## BEGIN Input material
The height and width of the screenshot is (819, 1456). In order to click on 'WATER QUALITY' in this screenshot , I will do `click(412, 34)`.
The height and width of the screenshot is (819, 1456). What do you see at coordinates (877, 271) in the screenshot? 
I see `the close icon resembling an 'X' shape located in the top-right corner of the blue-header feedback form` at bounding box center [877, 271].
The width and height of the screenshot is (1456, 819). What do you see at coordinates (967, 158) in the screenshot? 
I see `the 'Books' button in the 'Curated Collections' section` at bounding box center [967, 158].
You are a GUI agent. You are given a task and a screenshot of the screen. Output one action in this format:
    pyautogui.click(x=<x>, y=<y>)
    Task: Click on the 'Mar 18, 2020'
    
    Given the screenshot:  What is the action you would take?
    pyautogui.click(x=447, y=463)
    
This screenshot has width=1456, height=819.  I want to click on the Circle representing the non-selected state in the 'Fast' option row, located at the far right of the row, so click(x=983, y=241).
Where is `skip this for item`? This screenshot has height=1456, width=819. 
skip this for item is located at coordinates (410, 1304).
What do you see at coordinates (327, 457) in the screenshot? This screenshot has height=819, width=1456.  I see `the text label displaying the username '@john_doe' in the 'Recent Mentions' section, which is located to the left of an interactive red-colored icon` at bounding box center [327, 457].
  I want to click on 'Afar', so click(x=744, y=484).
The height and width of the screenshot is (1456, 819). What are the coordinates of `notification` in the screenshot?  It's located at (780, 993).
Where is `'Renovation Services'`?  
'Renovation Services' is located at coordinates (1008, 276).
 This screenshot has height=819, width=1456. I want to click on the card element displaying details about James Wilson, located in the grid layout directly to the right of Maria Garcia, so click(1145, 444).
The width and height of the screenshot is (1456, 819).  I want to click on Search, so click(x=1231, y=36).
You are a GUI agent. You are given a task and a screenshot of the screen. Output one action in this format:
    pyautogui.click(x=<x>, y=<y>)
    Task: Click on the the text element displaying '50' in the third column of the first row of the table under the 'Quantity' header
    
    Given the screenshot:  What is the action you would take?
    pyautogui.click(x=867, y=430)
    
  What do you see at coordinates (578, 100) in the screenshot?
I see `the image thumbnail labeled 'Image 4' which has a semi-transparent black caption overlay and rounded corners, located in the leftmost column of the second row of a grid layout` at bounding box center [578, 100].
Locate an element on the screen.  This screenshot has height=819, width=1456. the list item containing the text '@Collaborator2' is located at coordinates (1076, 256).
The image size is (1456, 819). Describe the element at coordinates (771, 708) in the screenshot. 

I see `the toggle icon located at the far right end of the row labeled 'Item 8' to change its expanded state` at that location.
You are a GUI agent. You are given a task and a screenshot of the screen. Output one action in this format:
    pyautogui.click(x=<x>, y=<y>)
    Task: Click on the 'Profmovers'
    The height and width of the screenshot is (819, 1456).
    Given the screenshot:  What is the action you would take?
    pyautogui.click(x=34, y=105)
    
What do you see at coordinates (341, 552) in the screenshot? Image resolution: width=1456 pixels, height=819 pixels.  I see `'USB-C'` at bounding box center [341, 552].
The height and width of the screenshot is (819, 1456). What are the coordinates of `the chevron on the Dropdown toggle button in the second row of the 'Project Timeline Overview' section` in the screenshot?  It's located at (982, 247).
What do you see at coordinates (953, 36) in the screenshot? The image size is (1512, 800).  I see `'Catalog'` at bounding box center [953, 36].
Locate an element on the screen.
## END Input material
▸ Work to do
Copy out all of the entries above word for word.

▸ Reply to the task
The height and width of the screenshot is (819, 1456). In order to click on 'WATER QUALITY' in this screenshot , I will do `click(412, 34)`.
The height and width of the screenshot is (819, 1456). What do you see at coordinates (877, 271) in the screenshot? 
I see `the close icon resembling an 'X' shape located in the top-right corner of the blue-header feedback form` at bounding box center [877, 271].
The width and height of the screenshot is (1456, 819). What do you see at coordinates (967, 158) in the screenshot? 
I see `the 'Books' button in the 'Curated Collections' section` at bounding box center [967, 158].
You are a GUI agent. You are given a task and a screenshot of the screen. Output one action in this format:
    pyautogui.click(x=<x>, y=<y>)
    Task: Click on the 'Mar 18, 2020'
    
    Given the screenshot:  What is the action you would take?
    pyautogui.click(x=447, y=463)
    
This screenshot has width=1456, height=819.  I want to click on the Circle representing the non-selected state in the 'Fast' option row, located at the far right of the row, so click(x=983, y=241).
Where is `skip this for item`? This screenshot has height=1456, width=819. 
skip this for item is located at coordinates (410, 1304).
What do you see at coordinates (327, 457) in the screenshot? This screenshot has height=819, width=1456.  I see `the text label displaying the username '@john_doe' in the 'Recent Mentions' section, which is located to the left of an interactive red-colored icon` at bounding box center [327, 457].
  I want to click on 'Afar', so click(x=744, y=484).
The height and width of the screenshot is (1456, 819). What are the coordinates of `notification` in the screenshot?  It's located at (780, 993).
Where is `'Renovation Services'`?  
'Renovation Services' is located at coordinates (1008, 276).
 This screenshot has height=819, width=1456. I want to click on the card element displaying details about James Wilson, located in the grid layout directly to the right of Maria Garcia, so click(1145, 444).
The width and height of the screenshot is (1456, 819).  I want to click on Search, so click(x=1231, y=36).
You are a GUI agent. You are given a task and a screenshot of the screen. Output one action in this format:
    pyautogui.click(x=<x>, y=<y>)
    Task: Click on the the text element displaying '50' in the third column of the first row of the table under the 'Quantity' header
    
    Given the screenshot:  What is the action you would take?
    pyautogui.click(x=867, y=430)
    
  What do you see at coordinates (578, 100) in the screenshot?
I see `the image thumbnail labeled 'Image 4' which has a semi-transparent black caption overlay and rounded corners, located in the leftmost column of the second row of a grid layout` at bounding box center [578, 100].
Locate an element on the screen.  This screenshot has height=819, width=1456. the list item containing the text '@Collaborator2' is located at coordinates (1076, 256).
The image size is (1456, 819). Describe the element at coordinates (771, 708) in the screenshot. 

I see `the toggle icon located at the far right end of the row labeled 'Item 8' to change its expanded state` at that location.
You are a GUI agent. You are given a task and a screenshot of the screen. Output one action in this format:
    pyautogui.click(x=<x>, y=<y>)
    Task: Click on the 'Profmovers'
    The height and width of the screenshot is (819, 1456).
    Given the screenshot:  What is the action you would take?
    pyautogui.click(x=34, y=105)
    
What do you see at coordinates (341, 552) in the screenshot? Image resolution: width=1456 pixels, height=819 pixels.  I see `'USB-C'` at bounding box center [341, 552].
The height and width of the screenshot is (819, 1456). What are the coordinates of `the chevron on the Dropdown toggle button in the second row of the 'Project Timeline Overview' section` in the screenshot?  It's located at (982, 247).
What do you see at coordinates (953, 36) in the screenshot? The image size is (1512, 800).  I see `'Catalog'` at bounding box center [953, 36].
Locate an element on the screen.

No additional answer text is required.